> REQUIREMENT:
Please retype all the data below exactly, line for line.

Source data
______

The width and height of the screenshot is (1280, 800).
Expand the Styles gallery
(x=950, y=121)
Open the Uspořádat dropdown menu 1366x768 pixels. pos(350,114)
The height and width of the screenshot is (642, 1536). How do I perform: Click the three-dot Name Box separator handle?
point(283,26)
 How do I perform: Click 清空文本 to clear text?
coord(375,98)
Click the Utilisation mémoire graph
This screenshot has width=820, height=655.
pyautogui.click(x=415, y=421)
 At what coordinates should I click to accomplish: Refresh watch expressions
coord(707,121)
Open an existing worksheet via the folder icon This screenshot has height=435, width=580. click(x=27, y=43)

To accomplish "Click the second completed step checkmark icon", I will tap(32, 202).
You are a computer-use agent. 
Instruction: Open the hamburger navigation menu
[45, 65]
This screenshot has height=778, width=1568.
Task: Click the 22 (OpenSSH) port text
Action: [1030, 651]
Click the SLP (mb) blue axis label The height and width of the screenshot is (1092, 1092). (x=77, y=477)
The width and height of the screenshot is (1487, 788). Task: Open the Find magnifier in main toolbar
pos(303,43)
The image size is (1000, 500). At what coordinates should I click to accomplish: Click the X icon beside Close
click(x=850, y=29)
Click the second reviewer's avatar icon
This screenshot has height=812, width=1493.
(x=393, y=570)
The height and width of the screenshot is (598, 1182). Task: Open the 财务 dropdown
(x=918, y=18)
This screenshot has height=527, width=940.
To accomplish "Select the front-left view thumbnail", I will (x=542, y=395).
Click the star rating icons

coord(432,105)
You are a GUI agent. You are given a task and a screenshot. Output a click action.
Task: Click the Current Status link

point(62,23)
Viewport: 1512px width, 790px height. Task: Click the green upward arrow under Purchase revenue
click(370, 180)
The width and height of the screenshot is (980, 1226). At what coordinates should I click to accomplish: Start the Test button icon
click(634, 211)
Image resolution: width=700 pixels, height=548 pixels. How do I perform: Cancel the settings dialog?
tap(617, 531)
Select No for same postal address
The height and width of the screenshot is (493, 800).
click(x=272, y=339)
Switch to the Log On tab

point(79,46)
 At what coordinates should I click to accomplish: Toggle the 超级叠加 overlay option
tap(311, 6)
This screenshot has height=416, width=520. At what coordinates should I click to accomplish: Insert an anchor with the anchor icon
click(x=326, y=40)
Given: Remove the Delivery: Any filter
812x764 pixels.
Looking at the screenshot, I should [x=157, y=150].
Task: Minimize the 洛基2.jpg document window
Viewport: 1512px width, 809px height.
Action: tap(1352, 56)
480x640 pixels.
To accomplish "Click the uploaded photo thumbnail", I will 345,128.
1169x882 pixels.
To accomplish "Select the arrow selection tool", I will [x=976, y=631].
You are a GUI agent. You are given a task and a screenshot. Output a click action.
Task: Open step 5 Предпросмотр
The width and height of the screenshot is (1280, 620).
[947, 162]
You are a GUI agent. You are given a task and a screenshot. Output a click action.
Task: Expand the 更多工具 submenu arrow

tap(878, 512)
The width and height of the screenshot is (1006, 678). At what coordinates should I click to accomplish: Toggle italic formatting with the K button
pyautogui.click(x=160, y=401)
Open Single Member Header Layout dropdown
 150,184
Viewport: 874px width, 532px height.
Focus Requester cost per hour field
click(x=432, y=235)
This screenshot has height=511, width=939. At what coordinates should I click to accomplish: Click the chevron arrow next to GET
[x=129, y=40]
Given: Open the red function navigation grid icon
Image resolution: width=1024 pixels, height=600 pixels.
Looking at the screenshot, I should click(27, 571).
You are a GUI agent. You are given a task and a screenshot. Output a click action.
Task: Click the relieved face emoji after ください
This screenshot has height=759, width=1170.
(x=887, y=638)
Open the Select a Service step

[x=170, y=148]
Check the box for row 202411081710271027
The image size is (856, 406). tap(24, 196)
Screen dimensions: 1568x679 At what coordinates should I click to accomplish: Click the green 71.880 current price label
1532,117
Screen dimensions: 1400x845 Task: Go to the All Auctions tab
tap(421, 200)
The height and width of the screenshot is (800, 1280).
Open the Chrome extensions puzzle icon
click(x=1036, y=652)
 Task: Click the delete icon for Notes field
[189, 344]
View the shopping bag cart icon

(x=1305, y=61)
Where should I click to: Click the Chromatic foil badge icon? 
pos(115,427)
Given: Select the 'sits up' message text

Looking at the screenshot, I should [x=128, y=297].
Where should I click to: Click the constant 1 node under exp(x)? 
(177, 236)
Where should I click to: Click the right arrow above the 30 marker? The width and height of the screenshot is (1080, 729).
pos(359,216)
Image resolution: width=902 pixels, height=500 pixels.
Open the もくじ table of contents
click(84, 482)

______

> ANSWER FOR THIS EXERCISE:
The width and height of the screenshot is (1280, 800).
Expand the Styles gallery
(x=950, y=121)
Open the Uspořádat dropdown menu 1366x768 pixels. pos(350,114)
The height and width of the screenshot is (642, 1536). How do I perform: Click the three-dot Name Box separator handle?
point(283,26)
 How do I perform: Click 清空文本 to clear text?
coord(375,98)
Click the Utilisation mémoire graph
This screenshot has width=820, height=655.
pyautogui.click(x=415, y=421)
 At what coordinates should I click to accomplish: Refresh watch expressions
coord(707,121)
Open an existing worksheet via the folder icon This screenshot has height=435, width=580. click(x=27, y=43)

To accomplish "Click the second completed step checkmark icon", I will tap(32, 202).
You are a computer-use agent. 
Instruction: Open the hamburger navigation menu
[45, 65]
This screenshot has height=778, width=1568.
Task: Click the 22 (OpenSSH) port text
Action: [1030, 651]
Click the SLP (mb) blue axis label The height and width of the screenshot is (1092, 1092). (x=77, y=477)
The width and height of the screenshot is (1487, 788). Task: Open the Find magnifier in main toolbar
pos(303,43)
The image size is (1000, 500). At what coordinates should I click to accomplish: Click the X icon beside Close
click(x=850, y=29)
Click the second reviewer's avatar icon
This screenshot has height=812, width=1493.
(x=393, y=570)
The height and width of the screenshot is (598, 1182). Task: Open the 财务 dropdown
(x=918, y=18)
This screenshot has height=527, width=940.
To accomplish "Select the front-left view thumbnail", I will (x=542, y=395).
Click the star rating icons

coord(432,105)
You are a GUI agent. You are given a task and a screenshot. Output a click action.
Task: Click the Current Status link

point(62,23)
Viewport: 1512px width, 790px height. Task: Click the green upward arrow under Purchase revenue
click(370, 180)
The width and height of the screenshot is (980, 1226). At what coordinates should I click to accomplish: Start the Test button icon
click(634, 211)
Image resolution: width=700 pixels, height=548 pixels. How do I perform: Cancel the settings dialog?
tap(617, 531)
Select No for same postal address
The height and width of the screenshot is (493, 800).
click(x=272, y=339)
Switch to the Log On tab

point(79,46)
 At what coordinates should I click to accomplish: Toggle the 超级叠加 overlay option
tap(311, 6)
This screenshot has height=416, width=520. At what coordinates should I click to accomplish: Insert an anchor with the anchor icon
click(x=326, y=40)
Given: Remove the Delivery: Any filter
812x764 pixels.
Looking at the screenshot, I should [x=157, y=150].
Task: Minimize the 洛基2.jpg document window
Viewport: 1512px width, 809px height.
Action: tap(1352, 56)
480x640 pixels.
To accomplish "Click the uploaded photo thumbnail", I will 345,128.
1169x882 pixels.
To accomplish "Select the arrow selection tool", I will [x=976, y=631].
You are a GUI agent. You are given a task and a screenshot. Output a click action.
Task: Open step 5 Предпросмотр
The width and height of the screenshot is (1280, 620).
[947, 162]
You are a GUI agent. You are given a task and a screenshot. Output a click action.
Task: Expand the 更多工具 submenu arrow

tap(878, 512)
The width and height of the screenshot is (1006, 678). At what coordinates should I click to accomplish: Toggle italic formatting with the K button
pyautogui.click(x=160, y=401)
Open Single Member Header Layout dropdown
 150,184
Viewport: 874px width, 532px height.
Focus Requester cost per hour field
click(x=432, y=235)
This screenshot has height=511, width=939. At what coordinates should I click to accomplish: Click the chevron arrow next to GET
[x=129, y=40]
Given: Open the red function navigation grid icon
Image resolution: width=1024 pixels, height=600 pixels.
Looking at the screenshot, I should click(27, 571).
You are a GUI agent. You are given a task and a screenshot. Output a click action.
Task: Click the relieved face emoji after ください
This screenshot has height=759, width=1170.
(x=887, y=638)
Open the Select a Service step

[x=170, y=148]
Check the box for row 202411081710271027
The image size is (856, 406). tap(24, 196)
Screen dimensions: 1568x679 At what coordinates should I click to accomplish: Click the green 71.880 current price label
1532,117
Screen dimensions: 1400x845 Task: Go to the All Auctions tab
tap(421, 200)
The height and width of the screenshot is (800, 1280).
Open the Chrome extensions puzzle icon
click(x=1036, y=652)
 Task: Click the delete icon for Notes field
[189, 344]
View the shopping bag cart icon

(x=1305, y=61)
Where should I click to: Click the Chromatic foil badge icon? 
pos(115,427)
Given: Select the 'sits up' message text

Looking at the screenshot, I should [x=128, y=297].
Where should I click to: Click the constant 1 node under exp(x)? 
(177, 236)
Where should I click to: Click the right arrow above the 30 marker? The width and height of the screenshot is (1080, 729).
pos(359,216)
Image resolution: width=902 pixels, height=500 pixels.
Open the もくじ table of contents
click(84, 482)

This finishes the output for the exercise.